🤖 AI Summary
This work addresses the cost–latency trade-off in large language model (LLM) inference at scale by introducing the first systematic economic analysis framework. Methodologically, it jointly models computational cost, memory and network bandwidth bottlenecks, and end-to-end latency constraints to derive the Pareto frontier between per-token cost and generation throughput across hardware configurations. The framework integrates arithmetic intensity analysis, bandwidth-aware parallelism modeling, and latency-sensitive batch-size optimization. Empirical evaluation across multiple state-of-the-art LLMs reveals universal principles governing optimal parallelization strategies and batch sizes under hardware constraints.

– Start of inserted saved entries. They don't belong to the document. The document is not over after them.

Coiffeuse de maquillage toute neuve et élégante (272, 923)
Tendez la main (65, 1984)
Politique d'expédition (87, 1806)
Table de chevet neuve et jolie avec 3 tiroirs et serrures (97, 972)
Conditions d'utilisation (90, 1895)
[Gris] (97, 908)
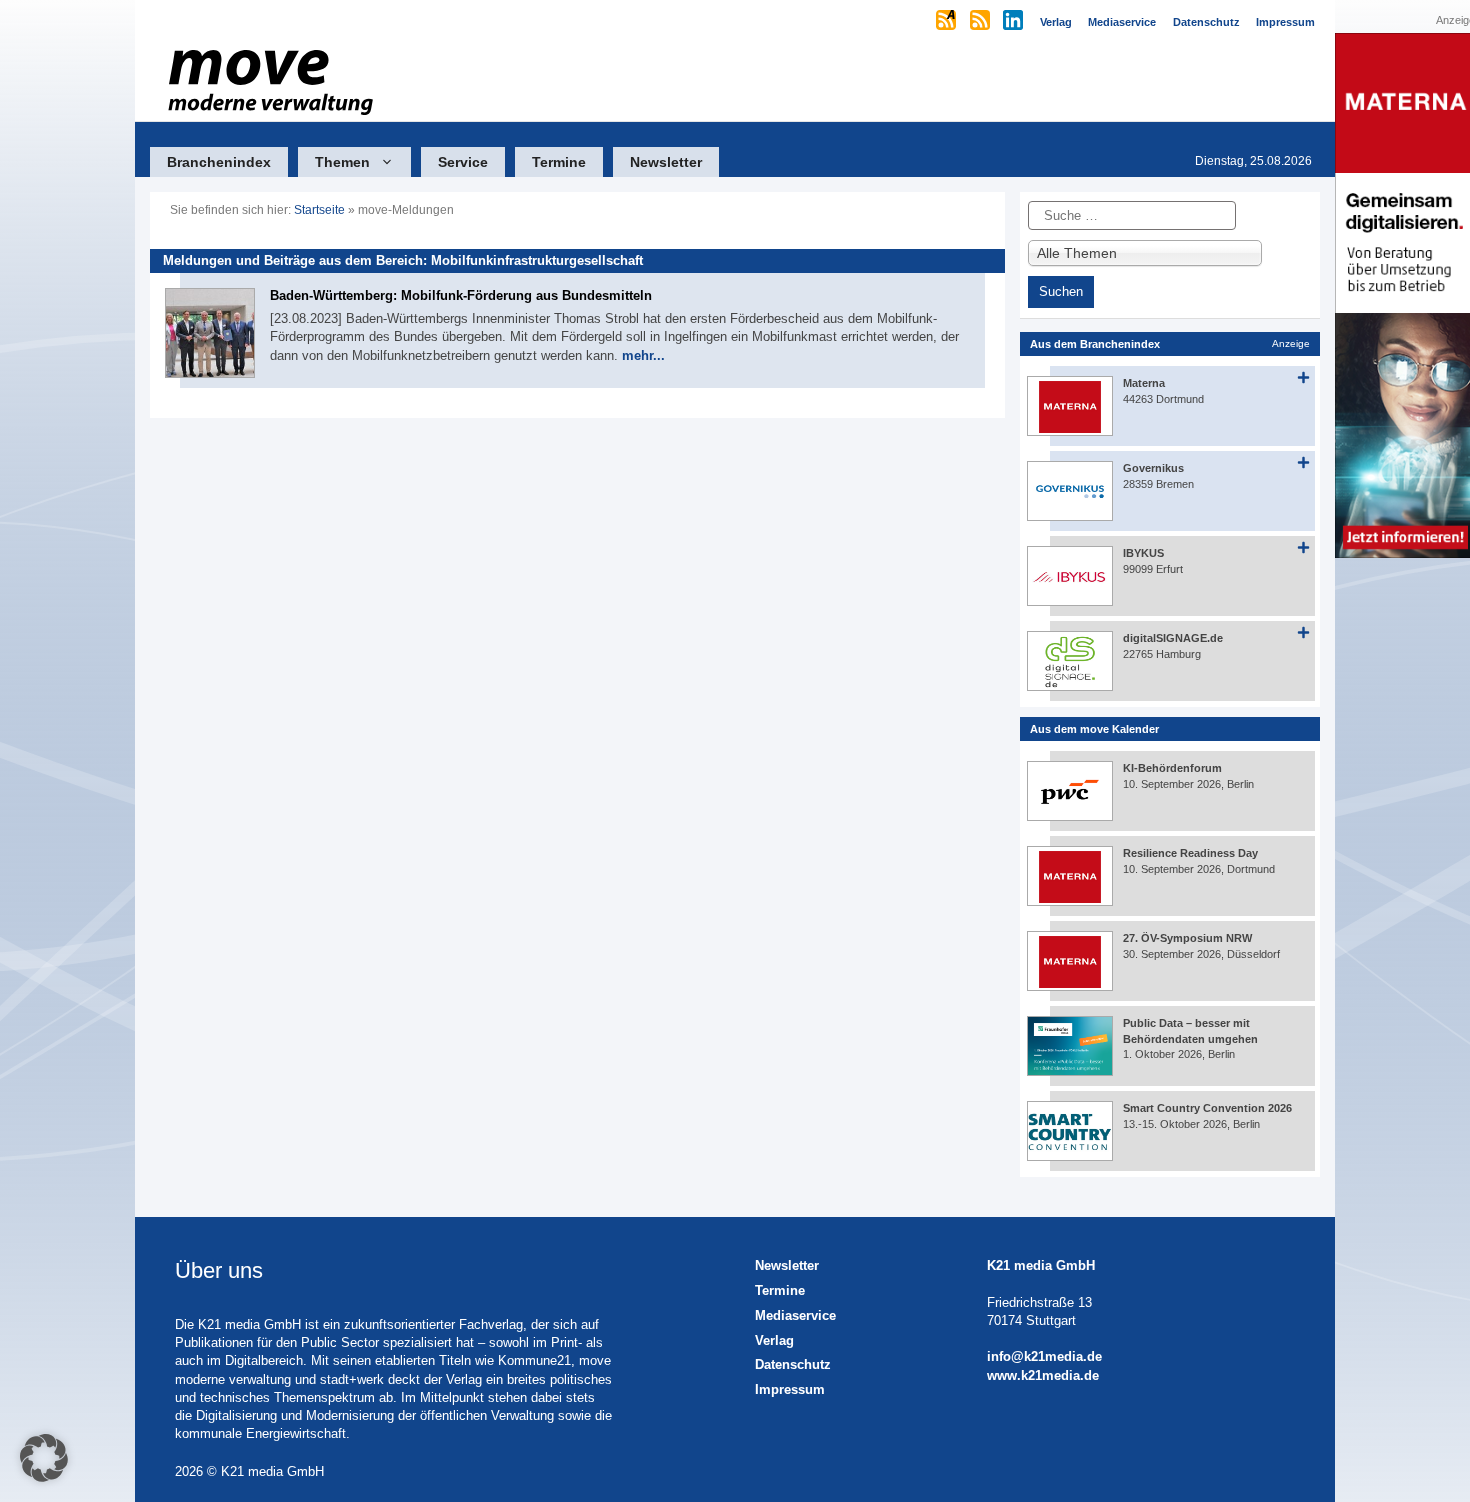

The results provide quantifiable, decision-ready guidance for industrial LLM deployment—enabling optimal hardware selection and scheduling configuration under given budget and latency requirements.
📝 Abstract
We develop a theoretical model that addresses the economic trade-off between cost per token versus serial token generation speed when deploying LLMs for inference at scale. Our model takes into account arithmetic, memory bandwidth, network bandwidth and latency constraints; and optimizes over different parallelism setups and batch sizes to find the ones that optimize serial inference speed at a given cost per token. We use the model to compute Pareto frontiers of serial speed versus cost per token for popular language models.